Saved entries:
>>>
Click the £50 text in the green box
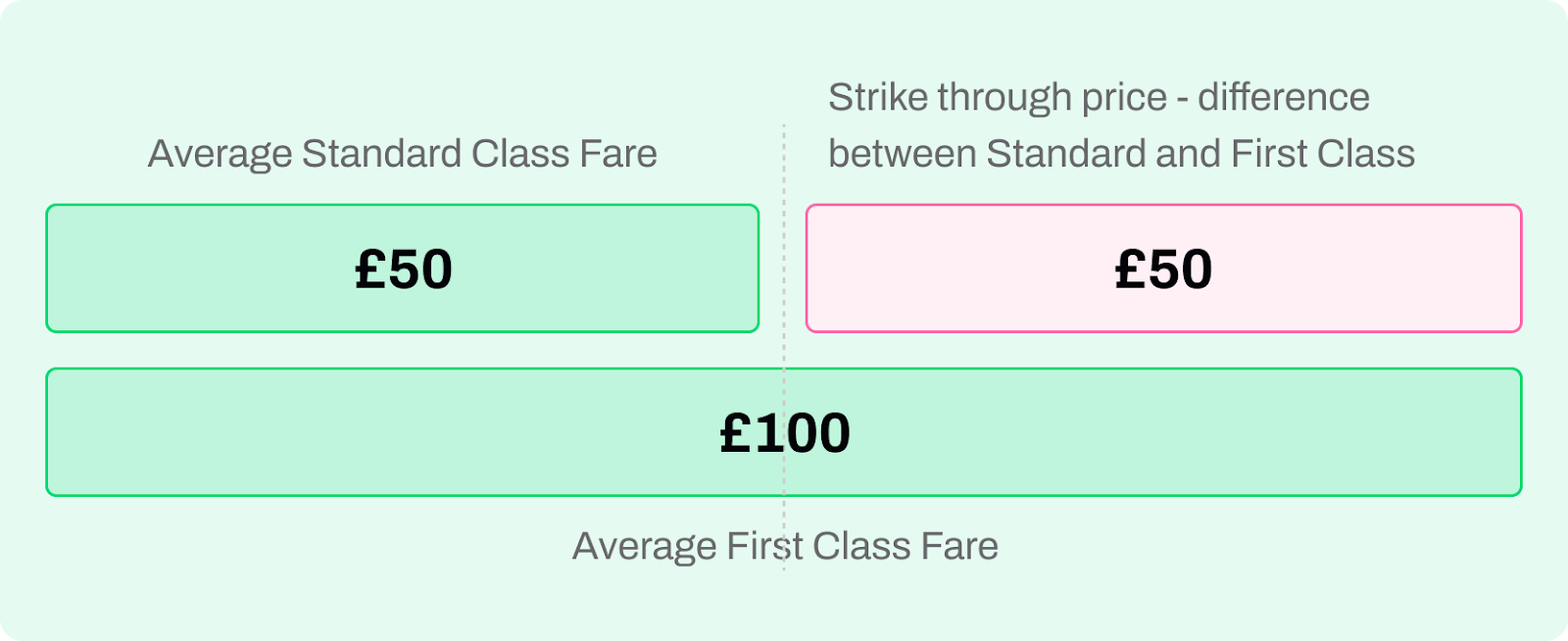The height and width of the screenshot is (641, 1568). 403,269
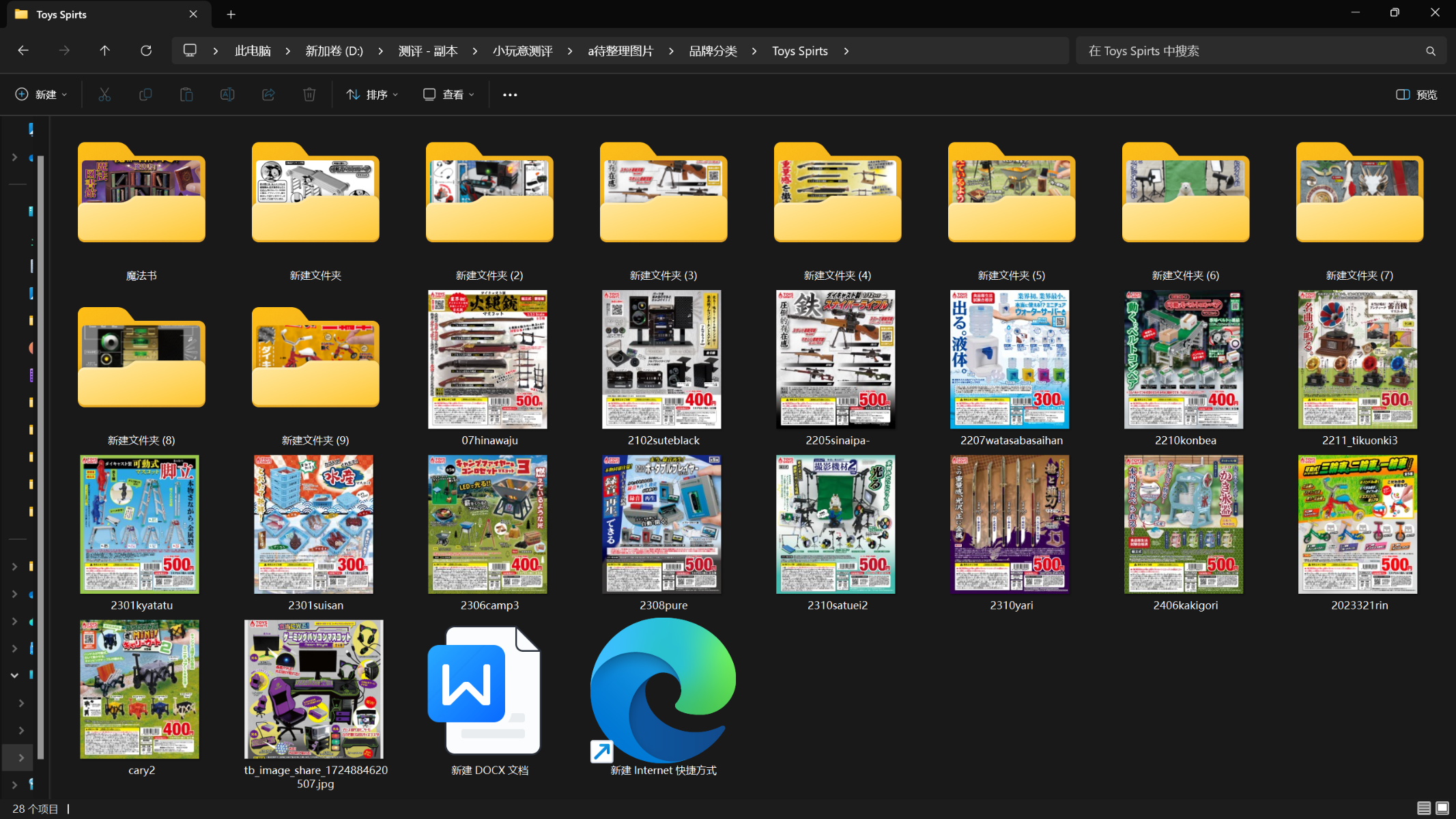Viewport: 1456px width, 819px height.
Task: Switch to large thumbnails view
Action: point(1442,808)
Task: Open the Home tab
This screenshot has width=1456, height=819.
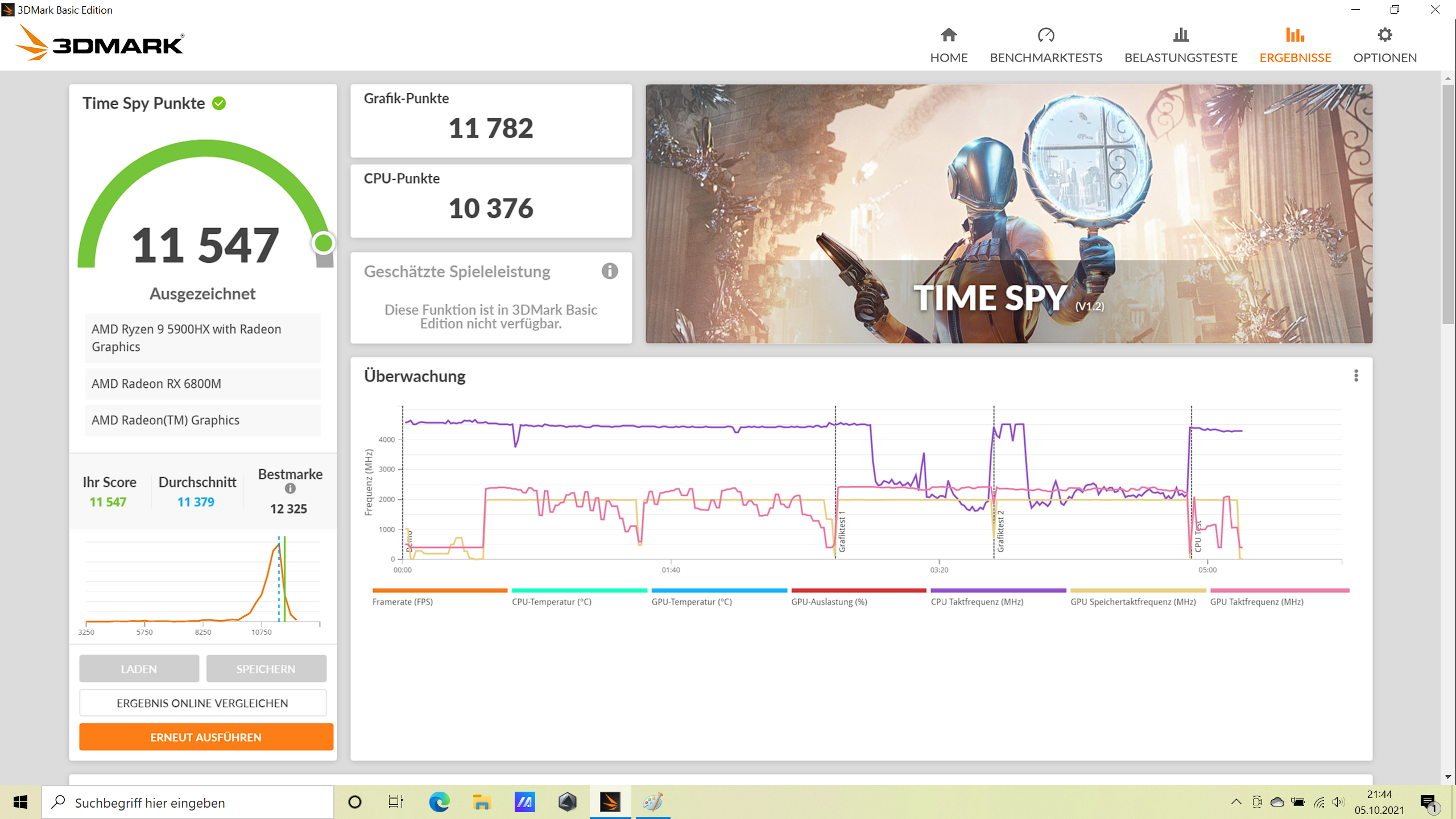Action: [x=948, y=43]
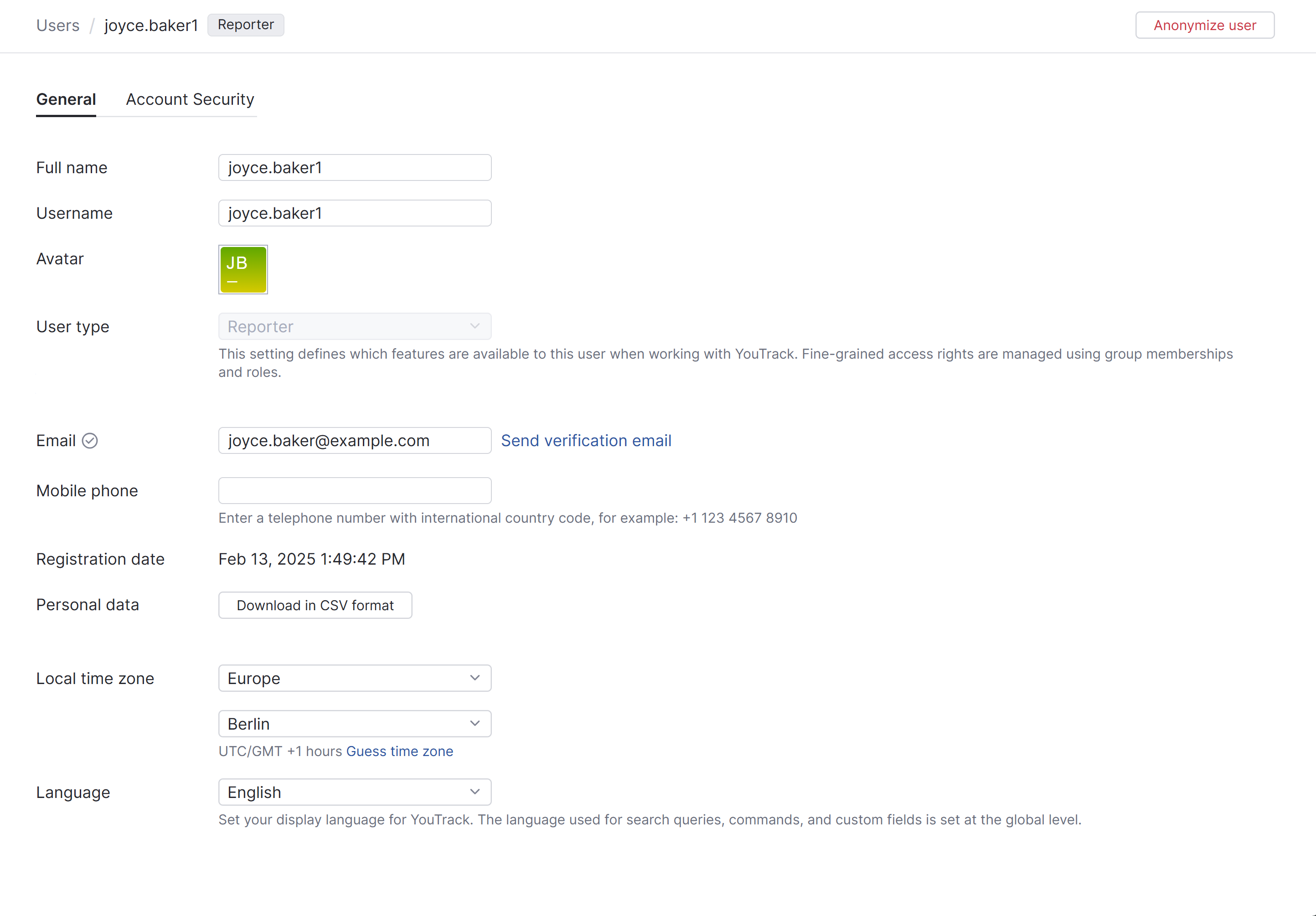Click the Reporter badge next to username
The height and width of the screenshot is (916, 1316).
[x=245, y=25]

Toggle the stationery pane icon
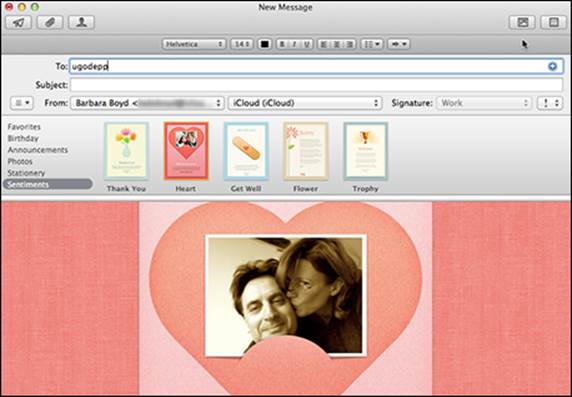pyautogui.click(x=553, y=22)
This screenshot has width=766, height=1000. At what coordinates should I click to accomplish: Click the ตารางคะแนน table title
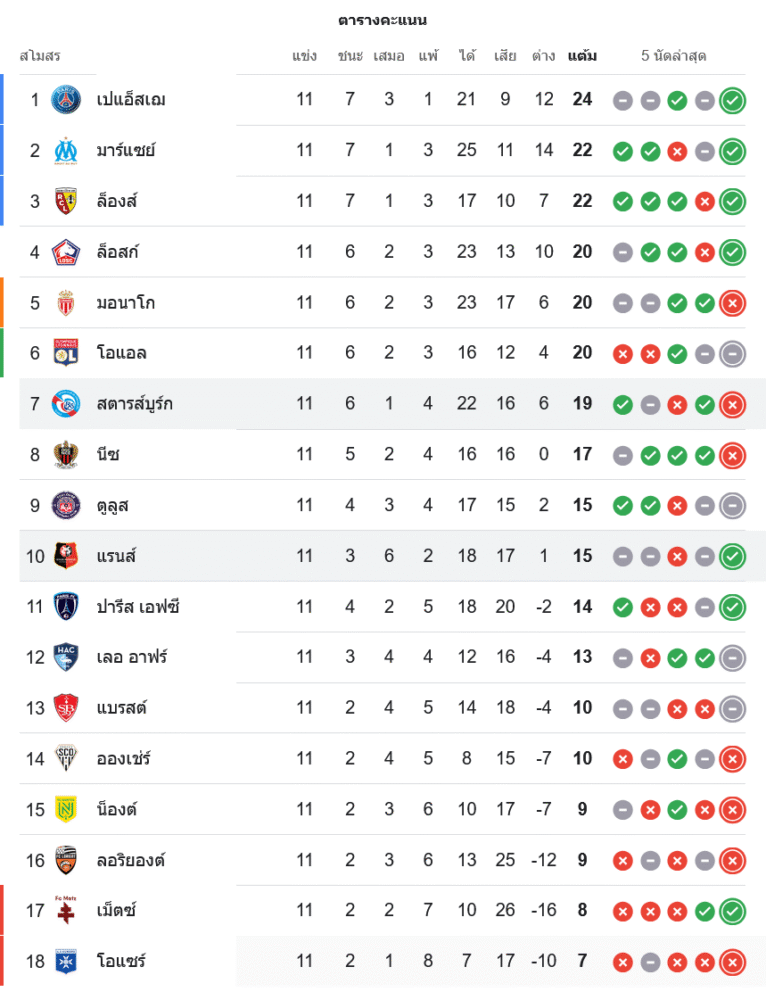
<<<
Rewrite these lines as a numbered list, skipping any blank lines and leaving out the pictures.

### In response
1. Click the £50 text in the green box
2. The height and width of the screenshot is (641, 1568). 403,269
3. Viewport: 1456px width, 819px height.
4. Task: Switch to large thumbnails view
5. Action: point(1442,808)
6. Task: Open the Home tab
7. This screenshot has width=1456, height=819.
8. Action: [x=948, y=43]
9. Click the Reporter badge next to username
10. The height and width of the screenshot is (916, 1316).
11. [x=245, y=25]
12. Toggle the stationery pane icon
13. pyautogui.click(x=553, y=22)
14. This screenshot has width=766, height=1000. At what coordinates should I click to accomplish: Click the ตารางคะแนน table title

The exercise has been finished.